Let us focus on the statistical approach, assuming we have access to the demand data
$$\mathbf{\Xi} = \{\mathbf{v}_k\}_{k=1}^K, \quad \mathbf{v}_k = (\mathbf{p}_k, \mathbf{x}_k, w_k) \in \mathcal{V}.$$
The budget $w_k$ may not be needed. We would assume that the samples $k=1,...,K$ are i.i.d. from some unknown distribution $\nu$. Note that the i.i.d. setup here is not very reasonable (How can you do that in real world?). Very often, $\mathbf{p}$ is set according the the past information in the market, we could imagine there is certain endogeneity between the prices we observe now and what we will see in the future. But here let us focus on this simple setting.
Learning Problem
Consider each revealed preference as a sample over domain $\mathcal{V}$, and we hope to learn a hypothesis $h: \mathcal{V} \to \mathcal{X}$ that maps to the output over domain $\mathcal{X}$. Assume $h \in \mathcal{H}$, as the hypothesis class. The data is generated by a distribution $\nu$ on $\mathcal{V}$. The quality of the hypothesis is measured by the error:
$$E_{\nu}(h) = \mathbb{P}_{\mathbf{v} \sim \nu}\left[\mathbf{x}(\mathbf{v}) \neq h(\mathbf{v}) \right].$$
Recall the multi-class classification problem in a PAC-style: An algorithm $\mathcal{A}$ is said to learn a hypothesis class $\mathcal{H}$ from the revealed preference, if for all $\epsilon, \delta > 0$, there exists a sample size $K(\epsilon, \delta)$ such that for any $\nu$, $\mathcal{A}$ outputs a hypothesis $h = \mathcal{A}(\mathbf{\Xi}) \in \mathcal{H}$ such that in at least probability $1-\delta$,
$$E_{\nu}(h_{\mathcal{A}}) - E_{\nu}(h^\ast) \le \epsilon,$$
where $h^\ast$ is the optimal hypothesis in $\mathcal{H}$. Assume that $E_\nu(h^\ast) = \eta \in [0, 1)$, it means we output correctly in probability of $1-\eta$ (see the definition). If $E_\nu(h^\ast) = 0$, then the problem is called the realizable case, otherwise agnostic; it is also called misspecified case.
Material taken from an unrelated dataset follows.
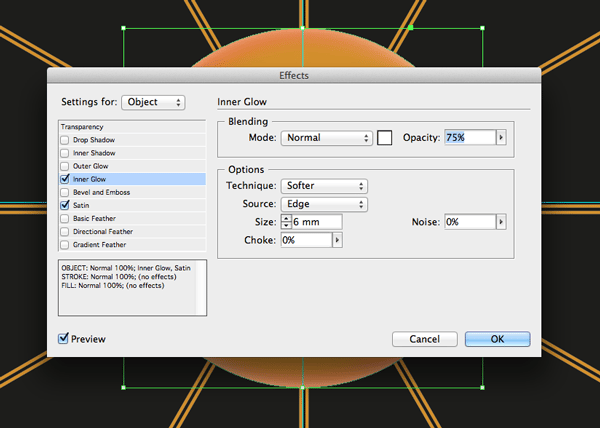Toggle the Outer Glow checkbox
The height and width of the screenshot is (428, 600).
(x=65, y=166)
The key message is, we could declare the problem to learn the demand, which is a smooth function, as a multi-class classification problem.
$$\Phi: \mathcal{V} \times \mathcal{X} \to \mathbb{R}^D$$
such that for any $h \in \mathcal{H}$, there exists a vector $\mathbf{b} \in \mathbb{R}^D$ such that,$$h(\mathbf{v}) \in \arg\max_{\mathbf{x}\in\mathcal{X}} \langle \mathbf{b}, \Phi(\mathbf{v}, \mathbf{x}) \rangle, \quad \forall \mathbf{v} \in \mathcal{V}.$$
We could denote the alias of $\mathcal{H}$ by $\mathcal{H}_\Phi$, and the membership $h_\mathbf{b}$.With $\Phi$, we can specify $\mathcal{A}$ as a SVM.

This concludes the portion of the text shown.